====== EXERCISE INPUTS ======
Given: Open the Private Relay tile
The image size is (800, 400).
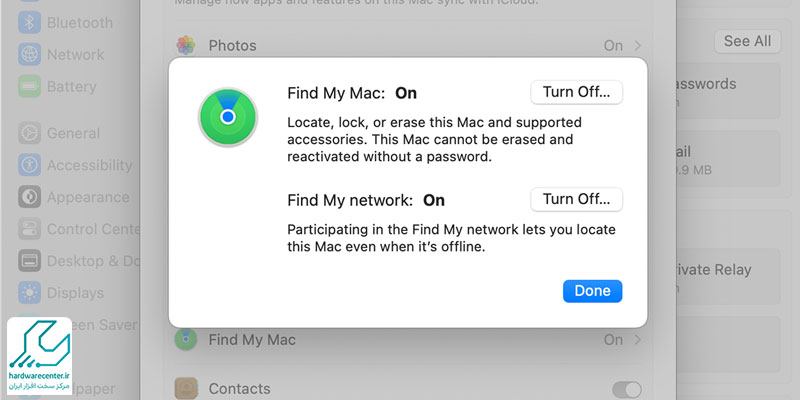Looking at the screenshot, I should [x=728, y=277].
======
====== EXERCISE INPUTS ======
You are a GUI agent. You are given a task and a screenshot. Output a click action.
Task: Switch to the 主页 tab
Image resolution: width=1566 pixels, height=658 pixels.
======
### [THE TASK]
After locating the line with "You are a GUI" above, return that line and every later line through the one with "Image resolution: width=1566", word for word and with nothing else.

### [RESPONSE BELOW]
You are a GUI agent. You are given a task and a screenshot. Output a click action.
Task: Switch to the 主页 tab
Image resolution: width=1566 pixels, height=658 pixels.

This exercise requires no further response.